Essas duas cidades aposentaram claramente a atual e envelhecida classe política. Os clássicos PT, PMDB e PSDB, instrumentos dos caciques Lula, Temer, Aécio e comparsas, ficaram bem longe da escolha dos eleitores.

João Doria, 58 anos, não é um histórico do PSDB. Impôs a sua candidatura apesar da rejeição da maioria dos dirigentes do PSDB nacional. Ele faz parte de uma nova direita, liberal e empresarial, cujas referências não são mais a Casa Grande e a Senzala, mas sim Wall Street e a terceirização do trabalho. Entra na política sendo eleito e não nomeado ou cooptado. Escolheu o mesmo caminho que levou Mauricio Macri à presidência argentina, dinheiro e poder traduzidos em votos.

Fernando Haddad e Marcelo Freixo representam uma esquerda bem diferente da dos líderes dos seus respectivos partidos. São de outra geração: Haddad tem 53 anos e Lula 70 anos, Freixo tem 49 anos e Erundina 81 anos. Também não fazem parte dos históricos do PT ou do PSOL. Fernando Haddad, como prefeito, apostou numa política inovadora que deu aos temas urbanísticos, de mobilidade urbana e de meio ambiente, uma importância que é o futuro da esquerda, conjuntamente com a manutenção das exigências sociais.

Marcelo Crivella, 58 anos, representa a realidade evangélica brasileira. A omissão do Estado, dos serviços públicos e dos partidos nos bairros e cidades mais desfavorecidos do País deixou as igrejas evangélicas como única estrutura social ativa nesses lugares. A tradução dessa presença em poder político é inevitável. Tentar encaixar esse movimento numa classificação esquerda-direita ou progressista-conservadora não funciona. Só a existência de grandes partidos políticos laicos poderá garantir no futuro que esta força complemente e não desvirtue a democracia.
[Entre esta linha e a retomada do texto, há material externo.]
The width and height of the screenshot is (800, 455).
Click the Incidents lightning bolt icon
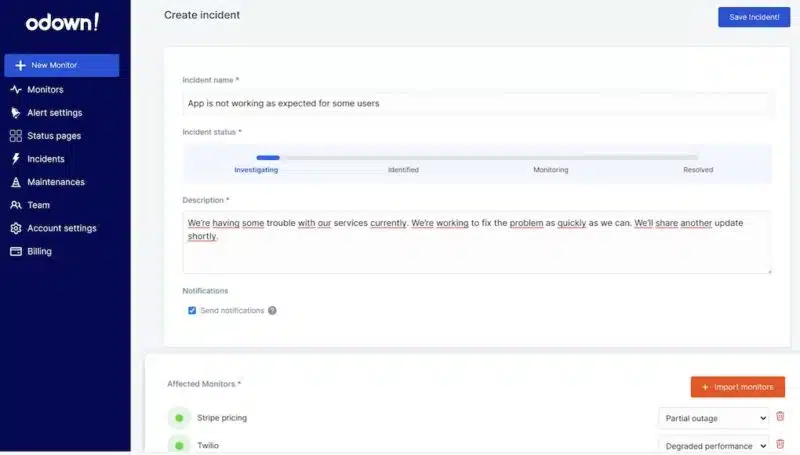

A curto prazo nada vai mudar. Continuaremos com um “debate” político do tipo “Lula na prisão” ou “Fora Temer”, bem longe do que precisa o Brasil. Mas talvez a eleição do domingo passado tenha aberto a porta a um modelo de representação política no Brasil que transforma a massa em povo pela capacidade de identificação com forças complementarias: uma direita liberal e moderna, uma esquerda progressista e ecologista e um movimento evangélico populista.